Он был прав на все сто процентов, и недавние события это только лишний раз подтвердили, но именно поэтому в Ирине, которая была кругом виновата, взыграл дух противоречия.

– Да перестаньте вы меня пугать! – сердито воскликнула она. – Вас послушать, так по Москве шагу нельзя ступить без опасности быть убитой или хотя бы ограбленной! Я тридцать лет жила без вашей опеки, и...

– Цып-цып-цып-цып, – снова позвал Сиверов, как будто рыбы могли его слышать, и пошевелил сложенными в щепоть пальцами, делая вид, что сыплет корм.

Реплику Ирины он начисто проигнорировал, и это показалось Федору Филипповичу странным, чтобы не сказать подозрительным. Да и то, как Ирина замолчала на середине фразы, будто осознав, что говорит что-то в высшей степени не то, было на нее непохоже. Генерал сложил два и два; результат показался ему любопытным, и он решил внести в этот вопрос полную ясность.

– Кстати, о подворотнях, – сказал он. – Когда я шел сюда, в арке мне встретился какой-то тип самой непрезентабельной наружности.
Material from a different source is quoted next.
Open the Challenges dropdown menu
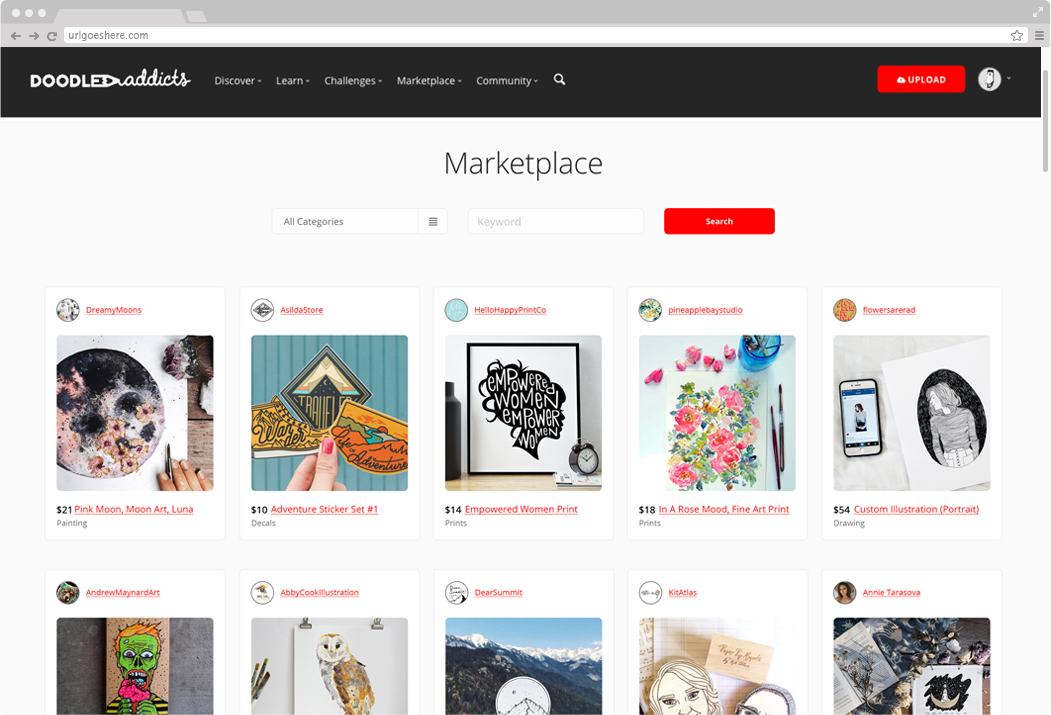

Мне показалось, что у него было разбито лицо.

– Ай-яй-яй! – сочувственно воскликнул Слепой. – Что вы говорите! Вот видите, – добавил он назидательно, обращаясь к Ирине, – в наше время даже генерал ФСБ ни от чего не застрахован.
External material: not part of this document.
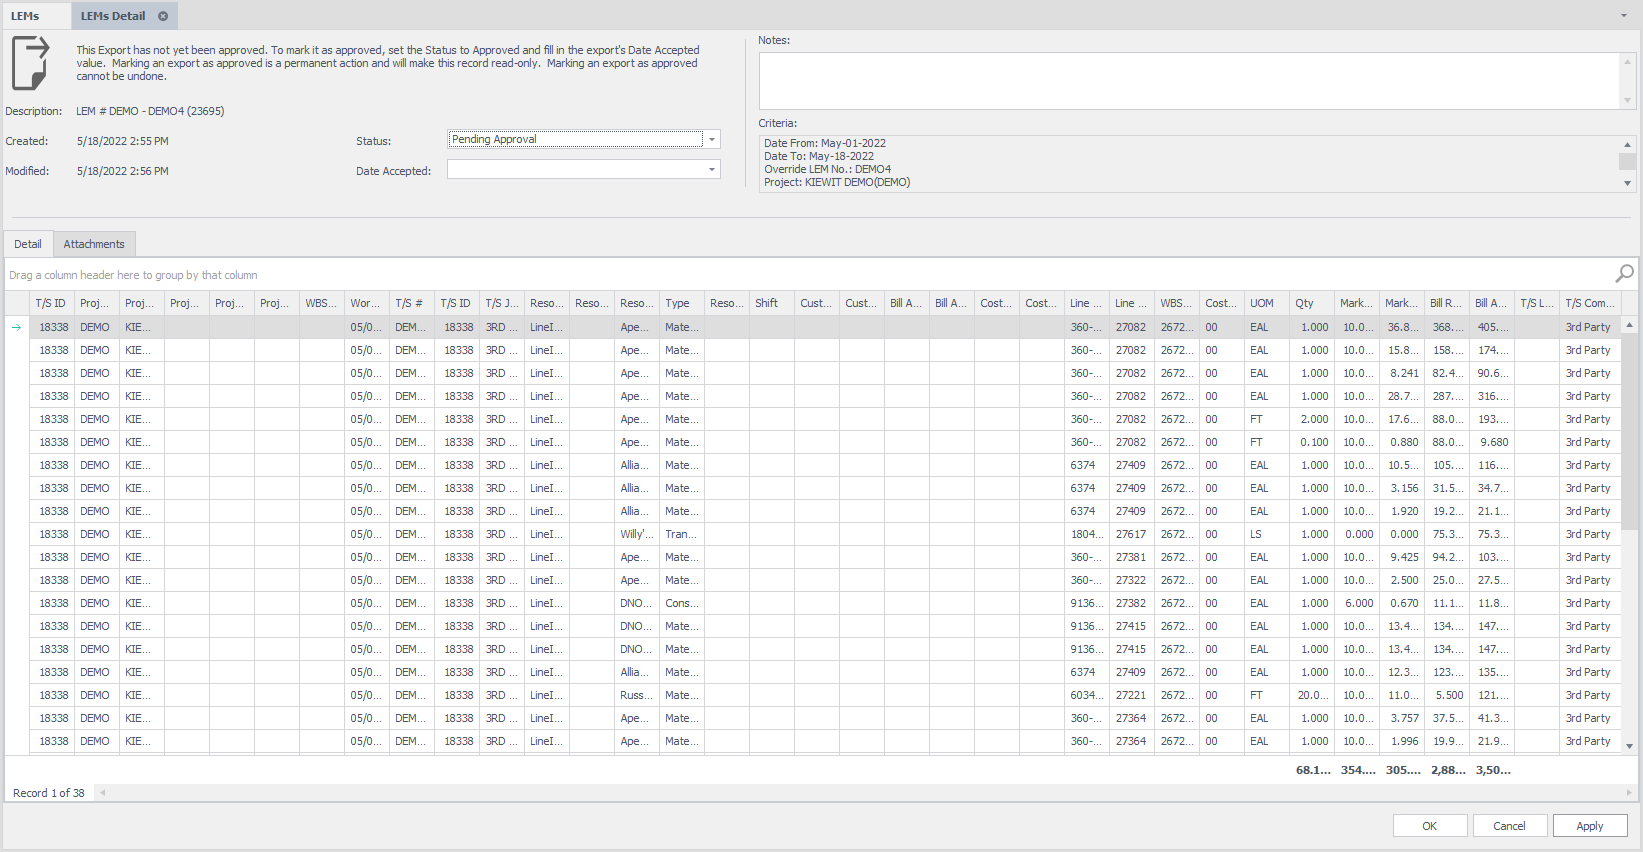Click the magnifier search icon in grid

click(1624, 273)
Федор Филиппович посмотрел на Ирину, которая выглядела чересчур напряженной и основательно смущенной, потом перевел взгляд на Глеба. Слепой, казалось, с головой ушел в созерцание сложной жизни подводного царства, миниатюрный уголок которого был воспроизведен внутри страшно дорогого журнального столика. В квартире стоял полумрак, горел только подводный свет в аквариуме, но этого было вполне достаточно, чтобы разглядеть ссадины на костяшках пальцев руки, которая все еще крошила на крышку стола-аквариума невидимый корм.

– Цып-цып...

– Еще два гражданина ярко выраженной мелкоуголовной наружности повстречались мне во дворе, – ровным голосом продолжал генерал. – Один из них обнимался с мусорным баком, используя его в качестве опоры. Он, видите ли, пытался подняться с четверенек и принять вертикальное положение, но что-то ему мешало – как мне показалось, сильная боль в ребрах. Второй пробовал ему помочь, но тоже почему-то все время падал. Пока я дошел до подъезда, они упали раз пять.
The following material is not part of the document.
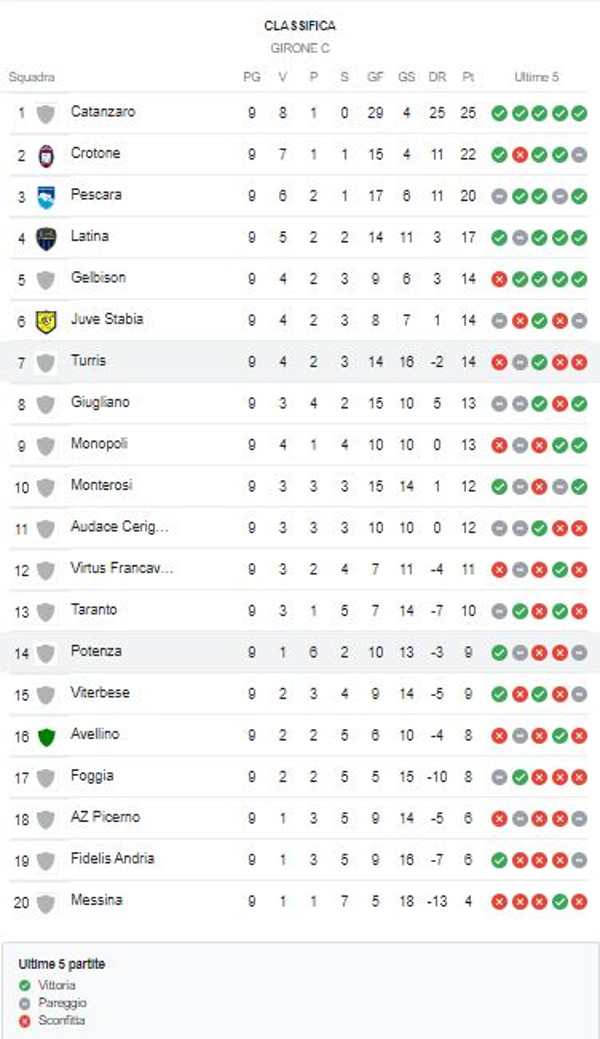Click the placeholder crest beside Catanzaro
This screenshot has width=600, height=1039.
coord(45,113)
– Обыкновенная пьяная драка, – равнодушно обронил Сиверов, не поворачивая головы. – Вы бы все-таки поосторожнее, Федор Филиппович. Конспирация конспирацией, но зачем же так рисковать? Могли бы подъехать к подъезду на машине.

– Я еще не так стар, чтобы бояться хулиганов, – резко ответил генерал.

– Еще один герой на мою голову, – тихо, но довольно отчетливо проворчал Слепой.

– И я, как руководитель группы и старший по званию, требую, чтобы мне незамедлительно докладывали обо всех происшествиях, имеющих отношение к делу! – закончил Федор Филиппович, не обратив внимания на непочтительную реплику Сиверова.

– То, что трое подонков с разбитыми физиономиями имеют какое-то отношение к делу, не факт, – продолжая упрямо смотреть в аквариум, возразил Сиверов, но руку с ободранными костяшками зачем-то убрал со стола и спрятал в карман.

– Так, может, ты все-таки поделишься своими впечатлениями? – ядовито предложил Федор Филиппович. – Может быть, вместе мы поймем, имеет это отношение к делу или не имеет?